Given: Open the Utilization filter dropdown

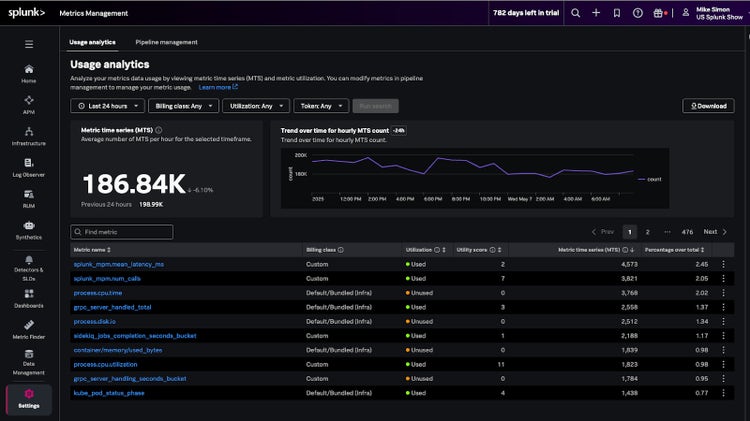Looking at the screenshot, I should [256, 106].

==

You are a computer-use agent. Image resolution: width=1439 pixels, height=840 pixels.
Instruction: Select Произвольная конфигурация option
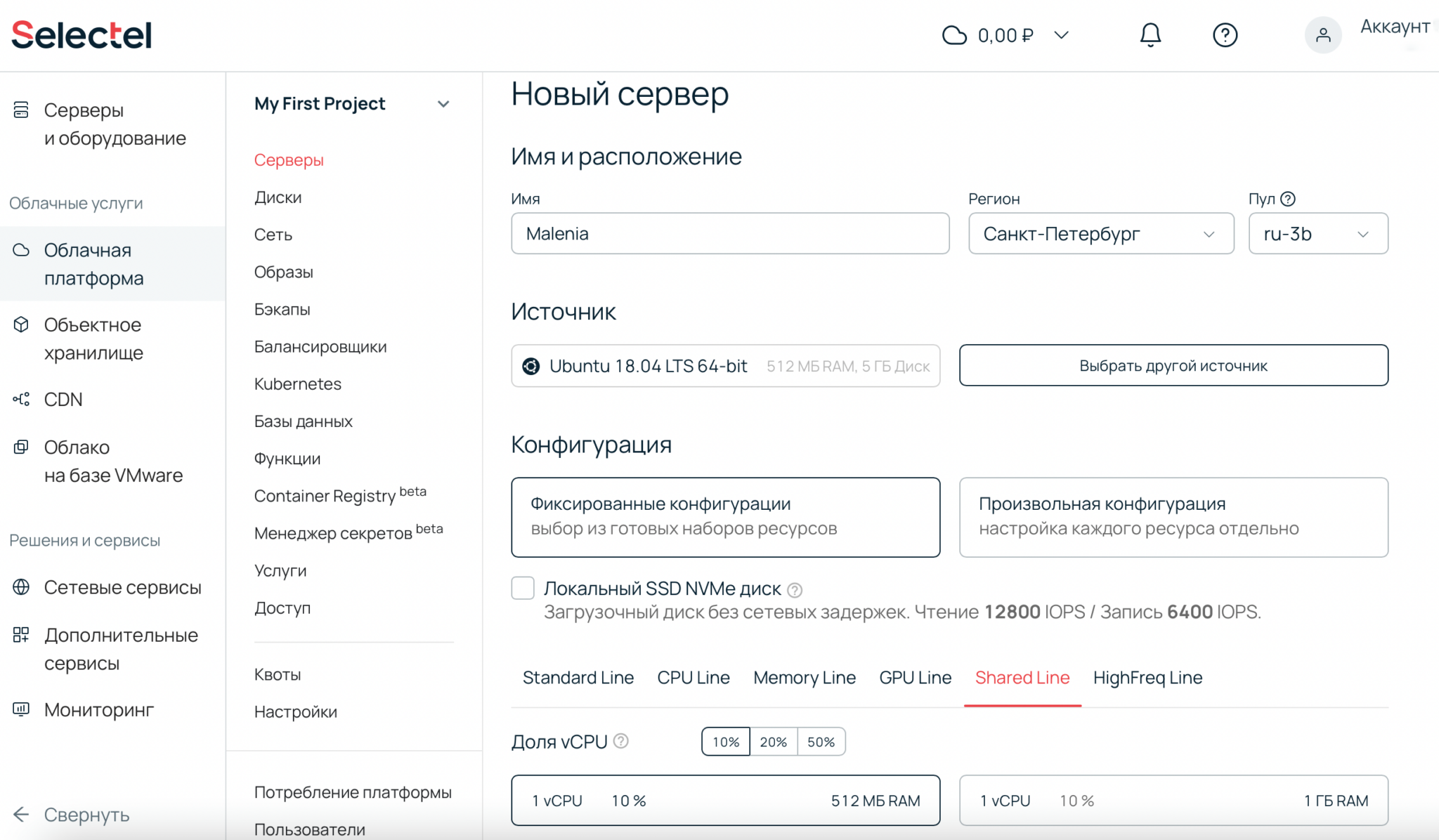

--

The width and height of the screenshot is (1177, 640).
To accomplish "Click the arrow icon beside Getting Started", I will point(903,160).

REQUIRED WORK:
Write out the rows from the line with "The width and" to the line with "I will point(903,160).", keeping every character the same.

FINAL RESULT:
The width and height of the screenshot is (1177, 640).
To accomplish "Click the arrow icon beside Getting Started", I will point(903,160).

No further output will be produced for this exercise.